WHAT YOU ARE ASKED TO DO: If a line in the records below contains the word "sidebar", copy it.

AVAILABLE DATA:
★ ★ ★ ★ ★
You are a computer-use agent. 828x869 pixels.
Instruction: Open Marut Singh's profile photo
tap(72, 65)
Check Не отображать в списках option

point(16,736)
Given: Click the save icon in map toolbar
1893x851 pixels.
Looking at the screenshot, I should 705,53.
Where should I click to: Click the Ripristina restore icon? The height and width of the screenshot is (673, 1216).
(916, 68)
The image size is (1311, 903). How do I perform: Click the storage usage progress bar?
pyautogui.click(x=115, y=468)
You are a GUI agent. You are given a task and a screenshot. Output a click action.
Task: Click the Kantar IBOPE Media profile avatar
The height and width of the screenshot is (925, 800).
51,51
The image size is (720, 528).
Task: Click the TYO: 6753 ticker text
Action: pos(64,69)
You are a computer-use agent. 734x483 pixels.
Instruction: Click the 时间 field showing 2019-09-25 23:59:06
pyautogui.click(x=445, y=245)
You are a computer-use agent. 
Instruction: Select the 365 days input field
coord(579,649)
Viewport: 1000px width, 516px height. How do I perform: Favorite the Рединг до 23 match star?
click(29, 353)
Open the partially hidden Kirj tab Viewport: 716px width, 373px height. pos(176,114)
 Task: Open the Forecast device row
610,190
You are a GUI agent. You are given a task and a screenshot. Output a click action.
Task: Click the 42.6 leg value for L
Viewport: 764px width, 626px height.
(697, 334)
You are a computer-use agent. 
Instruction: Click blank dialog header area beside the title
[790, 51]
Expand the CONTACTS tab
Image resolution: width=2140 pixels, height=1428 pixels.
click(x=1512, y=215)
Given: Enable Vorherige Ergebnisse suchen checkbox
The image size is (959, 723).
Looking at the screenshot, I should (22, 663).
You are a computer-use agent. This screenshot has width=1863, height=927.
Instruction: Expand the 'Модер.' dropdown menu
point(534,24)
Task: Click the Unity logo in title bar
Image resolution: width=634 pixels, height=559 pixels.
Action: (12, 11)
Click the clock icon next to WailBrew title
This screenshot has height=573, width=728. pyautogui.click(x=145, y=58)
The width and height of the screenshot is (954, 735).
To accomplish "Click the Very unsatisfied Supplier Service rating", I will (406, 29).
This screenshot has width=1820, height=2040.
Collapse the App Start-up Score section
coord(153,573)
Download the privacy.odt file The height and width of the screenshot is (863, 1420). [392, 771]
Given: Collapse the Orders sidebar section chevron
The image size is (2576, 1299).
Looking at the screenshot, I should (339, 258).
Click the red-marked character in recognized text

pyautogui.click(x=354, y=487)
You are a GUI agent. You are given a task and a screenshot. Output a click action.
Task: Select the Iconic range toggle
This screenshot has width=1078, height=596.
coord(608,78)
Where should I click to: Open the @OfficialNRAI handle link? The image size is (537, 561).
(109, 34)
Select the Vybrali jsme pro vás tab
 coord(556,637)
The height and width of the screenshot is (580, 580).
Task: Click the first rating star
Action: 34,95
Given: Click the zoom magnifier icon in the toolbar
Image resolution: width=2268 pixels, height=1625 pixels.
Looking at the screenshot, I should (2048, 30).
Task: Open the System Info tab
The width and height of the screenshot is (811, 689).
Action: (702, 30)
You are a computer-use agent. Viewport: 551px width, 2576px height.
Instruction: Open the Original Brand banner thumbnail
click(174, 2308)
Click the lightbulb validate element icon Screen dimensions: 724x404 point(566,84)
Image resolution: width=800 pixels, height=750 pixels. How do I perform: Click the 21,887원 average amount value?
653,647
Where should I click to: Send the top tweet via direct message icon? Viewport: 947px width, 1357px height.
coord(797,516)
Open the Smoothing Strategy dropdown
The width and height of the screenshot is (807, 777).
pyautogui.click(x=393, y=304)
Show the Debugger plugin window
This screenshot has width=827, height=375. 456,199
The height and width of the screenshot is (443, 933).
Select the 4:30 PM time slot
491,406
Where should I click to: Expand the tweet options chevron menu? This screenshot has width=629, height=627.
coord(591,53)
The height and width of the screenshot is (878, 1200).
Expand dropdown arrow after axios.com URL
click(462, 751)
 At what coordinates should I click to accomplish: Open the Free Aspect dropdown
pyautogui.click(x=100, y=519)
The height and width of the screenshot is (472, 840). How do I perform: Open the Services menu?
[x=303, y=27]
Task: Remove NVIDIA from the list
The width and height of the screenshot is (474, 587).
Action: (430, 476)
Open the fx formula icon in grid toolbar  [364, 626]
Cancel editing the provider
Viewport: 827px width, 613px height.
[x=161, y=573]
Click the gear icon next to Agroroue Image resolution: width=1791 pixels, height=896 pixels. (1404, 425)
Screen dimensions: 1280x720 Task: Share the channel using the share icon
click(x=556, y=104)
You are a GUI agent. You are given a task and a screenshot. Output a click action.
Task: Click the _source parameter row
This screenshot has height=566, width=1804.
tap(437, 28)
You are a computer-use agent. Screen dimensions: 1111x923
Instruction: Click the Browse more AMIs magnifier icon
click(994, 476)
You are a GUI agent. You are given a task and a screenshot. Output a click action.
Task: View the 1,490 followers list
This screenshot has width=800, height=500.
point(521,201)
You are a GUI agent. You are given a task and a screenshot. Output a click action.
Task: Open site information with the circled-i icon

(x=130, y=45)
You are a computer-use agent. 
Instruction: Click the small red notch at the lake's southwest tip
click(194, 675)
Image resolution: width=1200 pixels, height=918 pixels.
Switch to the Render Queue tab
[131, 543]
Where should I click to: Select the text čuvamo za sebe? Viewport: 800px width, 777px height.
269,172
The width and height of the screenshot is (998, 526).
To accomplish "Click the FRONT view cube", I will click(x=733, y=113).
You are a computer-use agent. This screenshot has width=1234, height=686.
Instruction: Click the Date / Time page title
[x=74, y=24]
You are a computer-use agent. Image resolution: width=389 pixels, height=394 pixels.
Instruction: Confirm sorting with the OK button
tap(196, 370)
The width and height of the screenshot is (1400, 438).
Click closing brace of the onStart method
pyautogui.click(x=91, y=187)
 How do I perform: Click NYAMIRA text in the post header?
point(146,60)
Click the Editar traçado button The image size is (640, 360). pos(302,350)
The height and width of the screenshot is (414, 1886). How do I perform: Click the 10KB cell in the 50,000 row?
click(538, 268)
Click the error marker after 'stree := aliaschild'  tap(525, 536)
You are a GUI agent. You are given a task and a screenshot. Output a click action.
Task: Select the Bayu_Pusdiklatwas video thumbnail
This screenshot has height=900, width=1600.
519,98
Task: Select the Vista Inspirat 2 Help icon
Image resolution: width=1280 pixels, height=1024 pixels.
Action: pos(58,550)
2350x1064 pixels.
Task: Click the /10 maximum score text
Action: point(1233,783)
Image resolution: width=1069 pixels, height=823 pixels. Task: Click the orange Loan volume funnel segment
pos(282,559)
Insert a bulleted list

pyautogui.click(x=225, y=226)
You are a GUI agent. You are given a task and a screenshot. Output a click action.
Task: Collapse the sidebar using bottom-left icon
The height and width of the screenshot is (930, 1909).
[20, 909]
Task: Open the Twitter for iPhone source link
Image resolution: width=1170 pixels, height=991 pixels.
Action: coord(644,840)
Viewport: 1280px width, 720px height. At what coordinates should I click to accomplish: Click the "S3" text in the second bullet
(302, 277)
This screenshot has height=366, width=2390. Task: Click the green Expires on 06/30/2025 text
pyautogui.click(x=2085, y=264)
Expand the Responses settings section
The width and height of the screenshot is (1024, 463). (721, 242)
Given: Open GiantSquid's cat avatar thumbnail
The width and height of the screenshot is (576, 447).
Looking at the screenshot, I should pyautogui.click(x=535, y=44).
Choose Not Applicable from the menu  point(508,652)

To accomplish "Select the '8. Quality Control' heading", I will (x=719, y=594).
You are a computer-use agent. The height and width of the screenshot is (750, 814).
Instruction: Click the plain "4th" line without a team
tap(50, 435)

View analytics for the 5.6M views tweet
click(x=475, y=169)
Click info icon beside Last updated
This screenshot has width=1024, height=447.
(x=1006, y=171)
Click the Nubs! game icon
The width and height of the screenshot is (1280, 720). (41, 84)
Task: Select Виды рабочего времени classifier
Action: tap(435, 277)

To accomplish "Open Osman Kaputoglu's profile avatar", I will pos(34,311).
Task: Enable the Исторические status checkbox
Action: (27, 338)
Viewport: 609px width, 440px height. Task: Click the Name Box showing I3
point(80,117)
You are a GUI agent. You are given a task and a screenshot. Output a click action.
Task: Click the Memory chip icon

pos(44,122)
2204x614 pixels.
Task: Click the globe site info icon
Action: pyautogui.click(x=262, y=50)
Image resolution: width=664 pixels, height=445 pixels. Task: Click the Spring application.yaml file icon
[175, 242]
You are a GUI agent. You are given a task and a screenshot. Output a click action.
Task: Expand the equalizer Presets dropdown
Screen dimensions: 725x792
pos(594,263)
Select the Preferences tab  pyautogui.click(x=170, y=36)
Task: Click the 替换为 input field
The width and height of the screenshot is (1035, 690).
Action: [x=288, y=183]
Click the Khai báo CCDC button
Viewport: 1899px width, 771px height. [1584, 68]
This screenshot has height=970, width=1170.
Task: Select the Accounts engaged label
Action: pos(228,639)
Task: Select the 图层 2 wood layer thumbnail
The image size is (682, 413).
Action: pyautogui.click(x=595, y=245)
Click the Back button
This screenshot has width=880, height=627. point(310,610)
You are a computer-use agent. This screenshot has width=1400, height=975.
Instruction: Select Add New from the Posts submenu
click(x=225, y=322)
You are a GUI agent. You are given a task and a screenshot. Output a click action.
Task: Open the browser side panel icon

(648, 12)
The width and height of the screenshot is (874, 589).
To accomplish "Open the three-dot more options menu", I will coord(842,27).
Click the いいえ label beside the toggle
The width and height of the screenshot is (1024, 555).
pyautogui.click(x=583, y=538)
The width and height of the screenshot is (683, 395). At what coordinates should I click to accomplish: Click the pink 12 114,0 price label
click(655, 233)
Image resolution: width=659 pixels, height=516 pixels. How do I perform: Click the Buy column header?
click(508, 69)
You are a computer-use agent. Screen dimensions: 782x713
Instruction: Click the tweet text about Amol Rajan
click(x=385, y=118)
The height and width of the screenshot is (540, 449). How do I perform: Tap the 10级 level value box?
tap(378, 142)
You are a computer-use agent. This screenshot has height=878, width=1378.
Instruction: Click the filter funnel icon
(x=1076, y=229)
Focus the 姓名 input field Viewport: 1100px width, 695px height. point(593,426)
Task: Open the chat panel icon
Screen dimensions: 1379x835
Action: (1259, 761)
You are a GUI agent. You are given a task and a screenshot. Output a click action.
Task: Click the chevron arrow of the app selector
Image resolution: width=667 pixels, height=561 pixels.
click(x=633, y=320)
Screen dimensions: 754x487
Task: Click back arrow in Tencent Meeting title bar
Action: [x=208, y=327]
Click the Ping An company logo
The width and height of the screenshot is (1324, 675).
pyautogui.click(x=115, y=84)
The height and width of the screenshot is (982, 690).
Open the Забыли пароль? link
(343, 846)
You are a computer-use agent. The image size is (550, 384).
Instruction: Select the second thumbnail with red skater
★ ★ ★ ★ ★
THE ANSWER:
Given: Collapse the Orders sidebar section chevron
Task: Collapse the sidebar using bottom-left icon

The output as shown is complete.